“Elvis Presley kicked off my love of music. That was the dream I followed.”
Tom Petty
Just two days ago Tom Petty helped me solve a mystery that I’d been curious about for several decades. It had to do with the day when Petty was 11-years-old and introduced to Elvis Presley by his Uncle Earl.
Earl Jernigan was a very interesting guy. He wasn’t a southerner. He was the only northerner in the family. And his love was film, motion pictures. And he had the only business in town that was a film business. He had the only place where you could develop film or buy it.
And anytime there was a shoot, probably within a hundred miles, he would go…He had done Return of the Creature from the Black Lagoon, and he actually had one of the cool rubber suits of the creature in his house, and we thought that was so cool.”
Tom Petty (as told to Paul Zollo)
Homegrown in Florida (Edited by William McKeen)
Jernigan also worked on the Tv show Sea Hunt (1958-61) which was shot at Silver Springs —near Gainesville, Florida where Tom and Earl lived. And Jernigan also shot and developed film for the University of Florida football team.
Reading Petty’s account of his uncle reminded me of a question I’d had since I was a teenager. Back in 1981 when I was 19-year-old photojournalist for the Sanford Herald in Central Florida I went back to Lake Howell High School to cover a spring training football game. I ended up being given 16mm films from two of my best high school football games.
I remember when I was given the films I thought it odd that the label said Gainesville rather than the bigger cities of Miami, Tampa or Orlando. Why Gainesville? That was the mystery. So after reading Petty’s words I walked into my home office and quickly found the old 16mm films and sure enough the name on the label read Jernigan’s Motion Picture Service.
Mystery solved. Tom Petty’s uncle developed that film—or at least his company did.
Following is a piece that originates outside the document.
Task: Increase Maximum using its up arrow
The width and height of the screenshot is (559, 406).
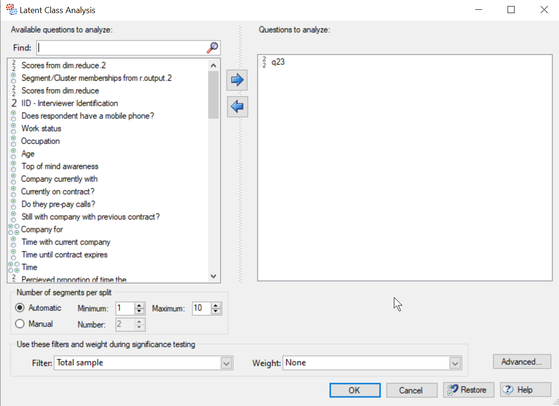Action: 215,306
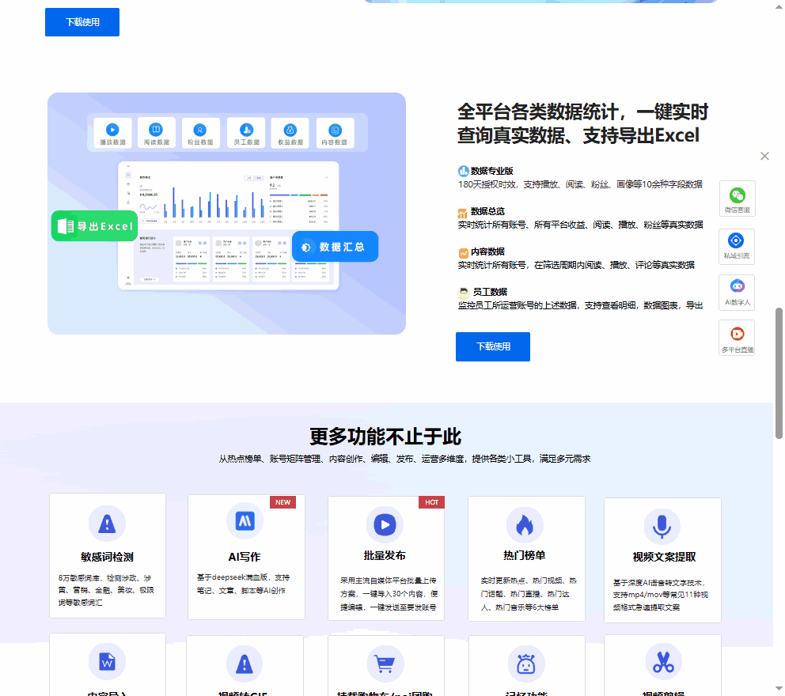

That also may explain why Petty talks about growing up poor but had 8mm family films and of his first bands that were featured in the documentary Runnin’ Down a Dream. (I grew up in a plain cement block house in Florida—without air-conditioning— and nobody that lived around me had a fancy 8mm camera.)
When Petty was 11-years-old Petty’s his uncle was working on the set of Follow that Dream (1962) starring Elvis Presley, and Petty’s aunt took him to a filming one day in Ocala, Florida (about half an hour from Gainesville) and the future rock star Tom Petty was introduced to the King.
“He stepped out, radiant as an angel. He seemed to glow and walk above the ground. It was like nothing I’d ever seen in my life. At fifty yards, we were stunned by what this guy looked like. And he came walking right toward us. And his hair was so black, I remember that it shined blue when the sunlight hit it. And he walked over and we were speechless. My uncle said, ‘These are my nieces and nephews, Elvis.’ And he smiled and nodded at us. I don’t know what he said because I was just too dumbfounded.”
Tom Petty
Homegrown in Florida
That first brush of fame marked Petty for life. He also took notice of the crowd of girls behind a chain link fence trying to get an autograph of Elvis and thought at the time, “That is one hell of a job to have. That’s a great gig—Elvis.” Petty went home and traded a Wham-O slingshot for a box of 45 records that included Elvis, Ricky Nelson, and Jerry Lee songs. He said he wasn’t thinking about being a musician then, just being a fan of music.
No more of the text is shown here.